Obviously that "friendship" wasn't a two-way street at all. Who knew? Why do some friendships follow logical and sane and become stronger over time and others wither and disappear? Because they NEVER WERE?
Even the strongest of friendships can wither.
We like to think that friendships will last a lifetime, especially strong friendships. Sadly, that’s not always the case. Why? Because situations change. For example, many friendships people had in high school fade a few years after they graduate. Fiancés come along, then marriage, then a family, then moving to another city or state for a good job…. Time, distance and priorities – 3 things that can end a friendship. While some friendships last through this, many don’t.
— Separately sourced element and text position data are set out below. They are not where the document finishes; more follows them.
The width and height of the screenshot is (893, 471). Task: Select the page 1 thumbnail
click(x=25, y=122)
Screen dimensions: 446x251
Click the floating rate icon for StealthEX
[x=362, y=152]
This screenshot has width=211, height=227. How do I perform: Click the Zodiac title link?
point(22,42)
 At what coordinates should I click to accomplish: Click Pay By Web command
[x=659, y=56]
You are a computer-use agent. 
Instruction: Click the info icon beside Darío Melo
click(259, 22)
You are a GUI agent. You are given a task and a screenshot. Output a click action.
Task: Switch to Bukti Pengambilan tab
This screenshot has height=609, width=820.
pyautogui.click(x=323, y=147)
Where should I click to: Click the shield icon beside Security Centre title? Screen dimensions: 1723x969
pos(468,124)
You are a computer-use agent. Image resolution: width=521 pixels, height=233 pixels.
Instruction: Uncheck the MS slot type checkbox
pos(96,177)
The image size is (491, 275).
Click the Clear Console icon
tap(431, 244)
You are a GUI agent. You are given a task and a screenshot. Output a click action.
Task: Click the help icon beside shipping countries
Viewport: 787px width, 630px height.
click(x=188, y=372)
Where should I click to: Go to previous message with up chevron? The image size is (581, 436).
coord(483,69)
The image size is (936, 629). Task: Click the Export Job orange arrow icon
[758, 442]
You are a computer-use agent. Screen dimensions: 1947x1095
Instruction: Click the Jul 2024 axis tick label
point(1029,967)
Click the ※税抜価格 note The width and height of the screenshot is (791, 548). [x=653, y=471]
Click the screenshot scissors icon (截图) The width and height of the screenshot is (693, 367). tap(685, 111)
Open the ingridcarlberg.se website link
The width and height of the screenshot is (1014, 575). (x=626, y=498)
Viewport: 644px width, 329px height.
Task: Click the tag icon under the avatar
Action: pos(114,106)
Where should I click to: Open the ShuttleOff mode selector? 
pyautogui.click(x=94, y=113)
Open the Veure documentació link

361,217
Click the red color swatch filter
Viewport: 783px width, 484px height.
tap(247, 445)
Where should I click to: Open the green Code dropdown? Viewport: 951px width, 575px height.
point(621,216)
Change is a constant in life. Our bodies change, our minds change, our interests change, even our concerns change. Things such as disease, trauma, financial, emotional, (etc.) can initiate changes as they affect each person differently. Sometimes a person isn’t even aware that they’re changing (such as with Alzheimer’s or dementia). All these can take a toll on a friendship – intentionally or not.
Honest communication is vital in any friendship. If one thinks their friendship is ebbing, they should ask the other person about it. Being bitter about it won’t help. If one feels that asking is intrusive, or if they want to wait for the other to act first, then they may lose the friendship. No matter what, a person must be honest about the situation. If the other no longer desires the friendship, then dissolve it mutually and respectfully (no blame). It may not stop the hurt, but it can help ease the wondering.